AbbVie's ($ABBV) chronic lymphocytic leukemia drug ABT-199 wowed researchers in a Phase I study, Reuters reports, as 84% of patients experienced at least a 50% reduction in signs of the disease. The BCL-2 blocker led to complete remission for 23 of the 67 CLL patients, and investigator John Seymour told the news service ABT-199 could have future applications in breast, prostate and lung cancers.

"To achieve that magnitude of complete remission is extraordinarily promising and unprecedented in this particular type of leukemia, among patients with otherwise resistant disease," Seymour said, adding that the drug was well-tolerated in the early study.
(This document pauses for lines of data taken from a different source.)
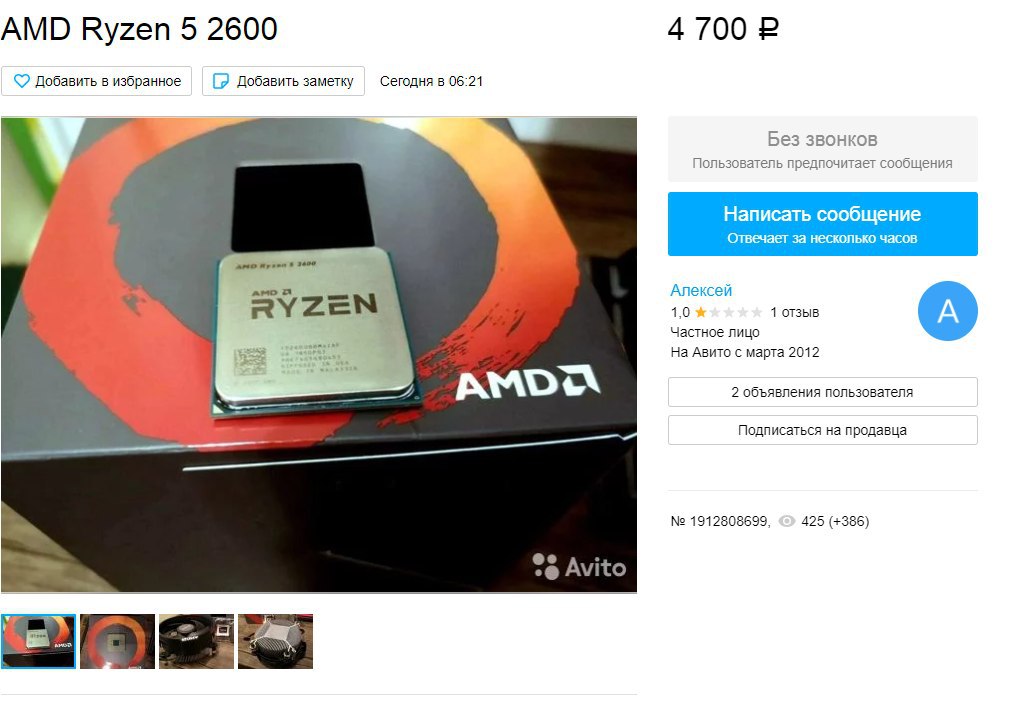Click the heart icon for favorites
The image size is (1021, 702).
(x=21, y=81)
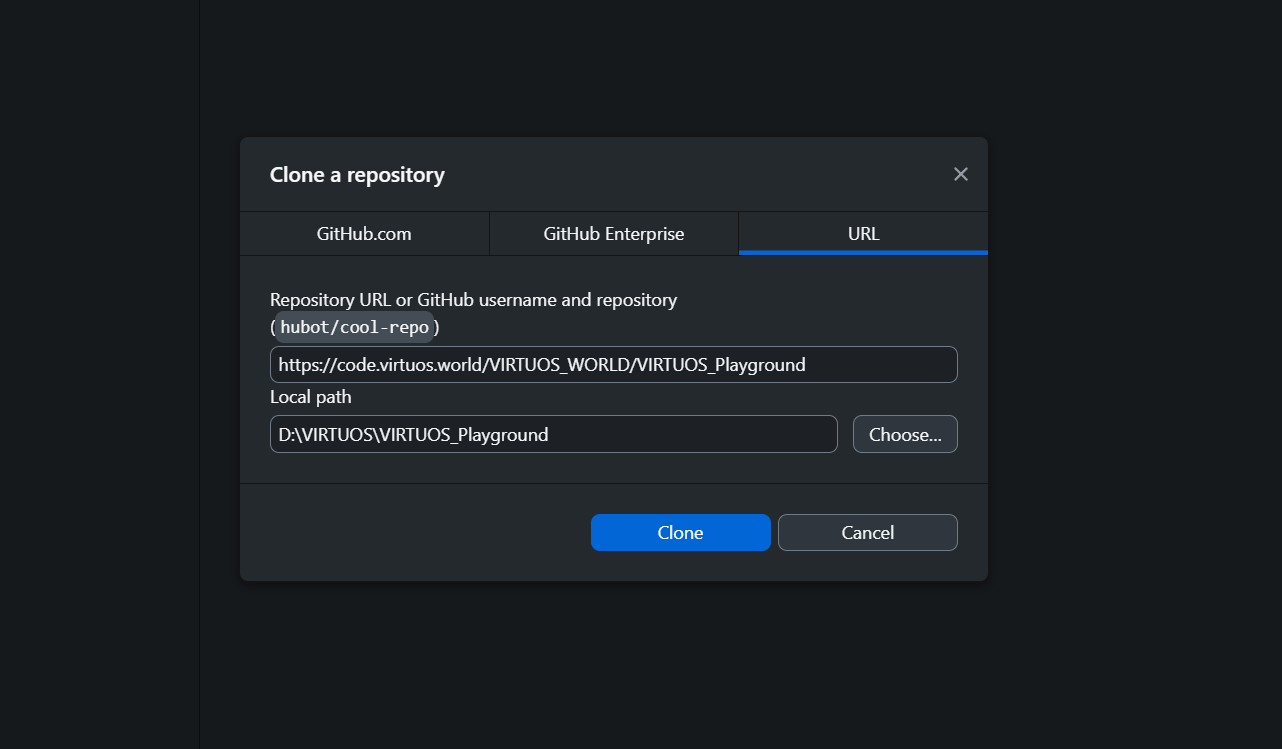Click the hubot/cool-repo example text
Image resolution: width=1282 pixels, height=749 pixels.
coord(354,328)
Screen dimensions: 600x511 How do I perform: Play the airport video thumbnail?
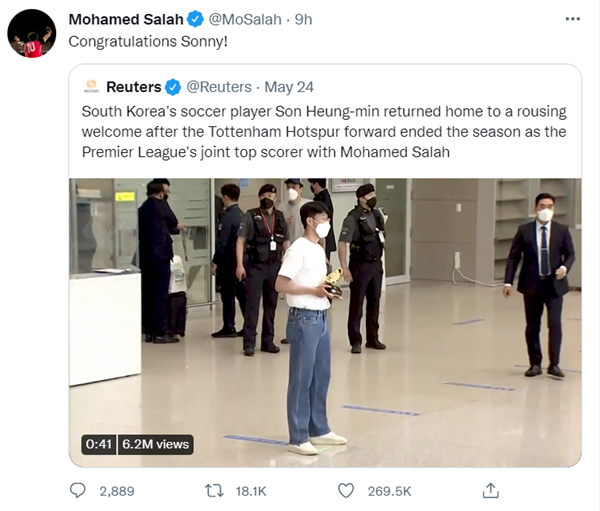(325, 322)
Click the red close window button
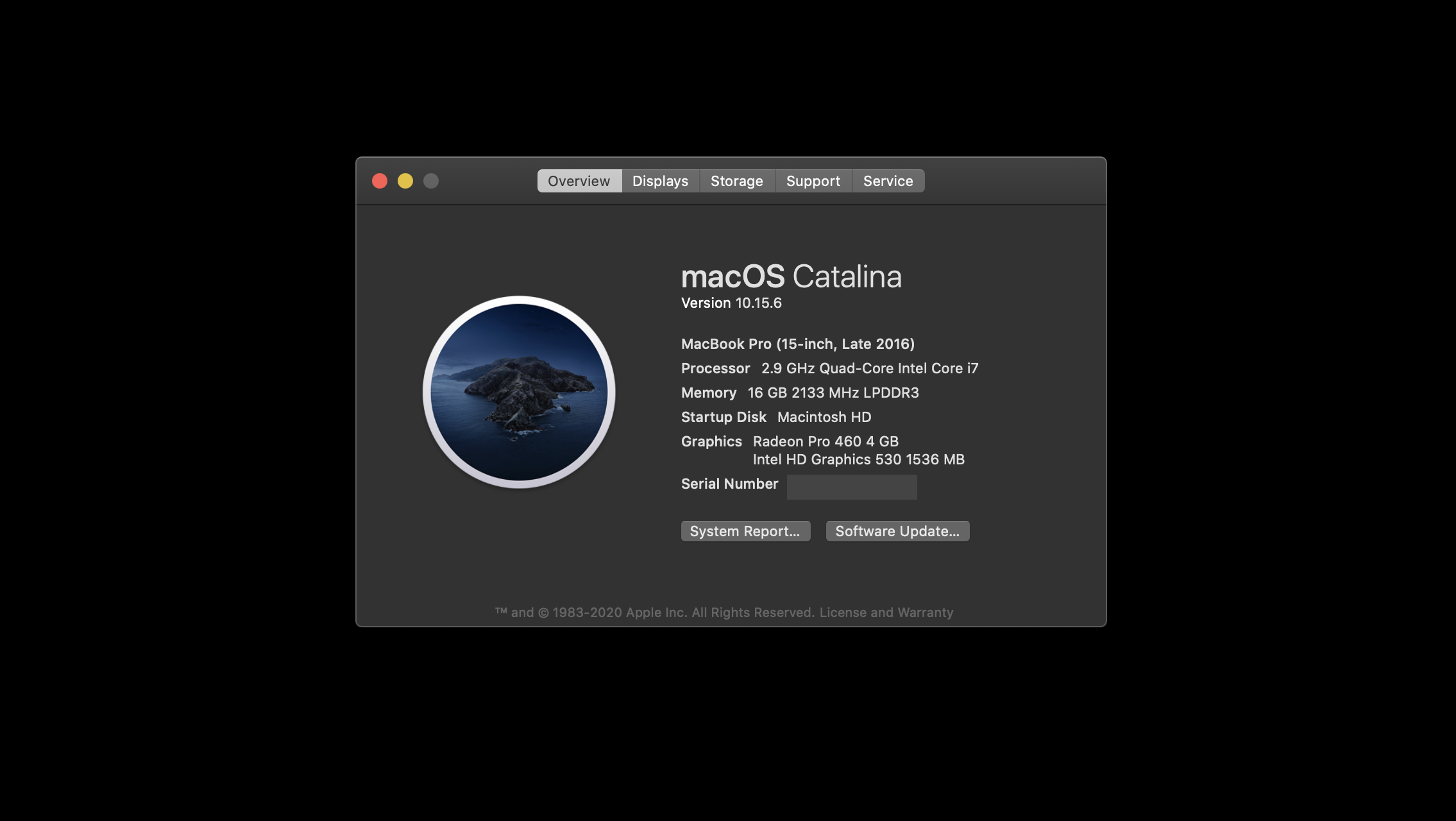The image size is (1456, 821). tap(380, 180)
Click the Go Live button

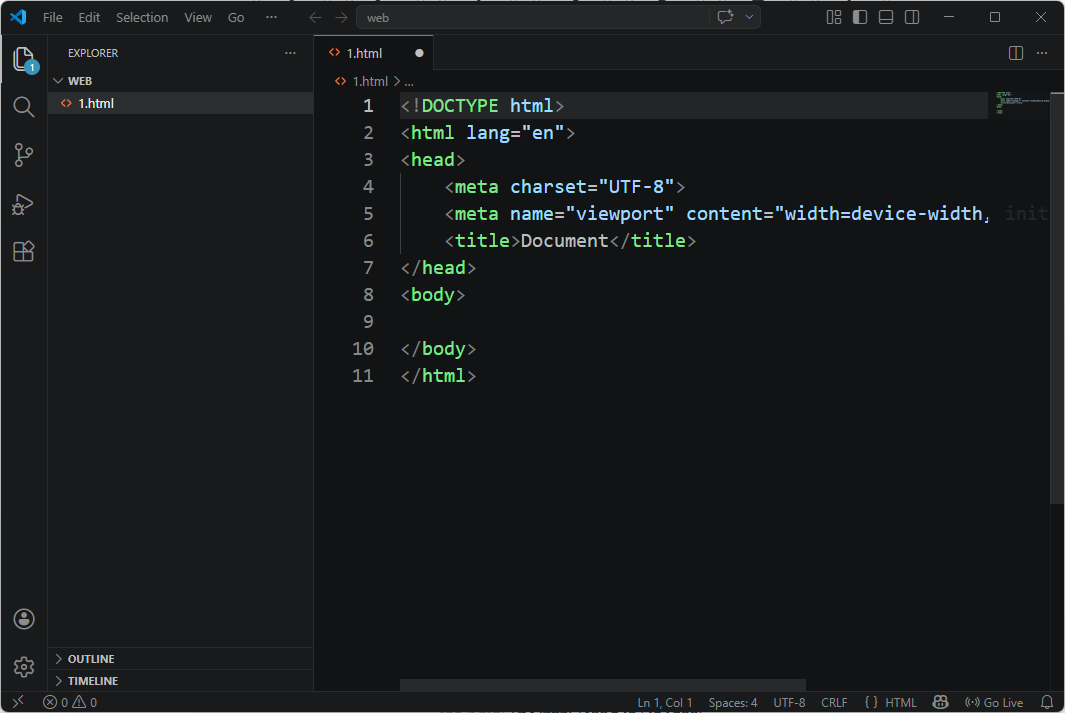994,702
AbbVie is developing ABT-199 through a partnership with Roche ($RHHBY).

- read the story

Gilead's lymphoma treatment trots toward early approval with strong Phase II data

Gilead ($GILD) looks like it will follow up its big win in hepatitis C with an advance in oncology. Its PI3K delta inhibitor idelalisib posted positive data in a Phase II study of indolent non-Hodgkin's lymphoma that proved resistant to Rituxan. Seventy-one of the 125 patients in the study responded to the therapy, with 7 of the responder group seeing a complete remission, 63 a partial response and one a minor response.

"It has been more than 10 years since a treatment with a novel mechanism of action has been approved for indolent NHL, underscoring the medical need for new treatments for patients who are no longer responsive to currently available therapies," said Ajay Gopal, an associate professor of the University of Washington School of Medicine. "The overall response rate and durability of response observed in this study suggest that idelalisib may become a valuable new therapy for iNHL patients who have very limited treatment options."

Gilead plans to use the data to back up its application for an early approval of idelalisib for iNHL.

- here's the release

Celgene's bone marrow therapy impresses in high-risk patients

Celgene ($CELG) is touting promising early results for CC-486, an oral treatment for myelodysplastic syndromes that leave patients with abnormally low levels of marrow-grown blood cells. In an ad hoc analysis of 23 higher-risk patients from ongoing Phase I and II studies, the drug posted an overall response rate of 48%, sending 17% of patients into complete remission and charting a 30% rate of hematologic improvement. Four patients dropped out of the study due to adverse events.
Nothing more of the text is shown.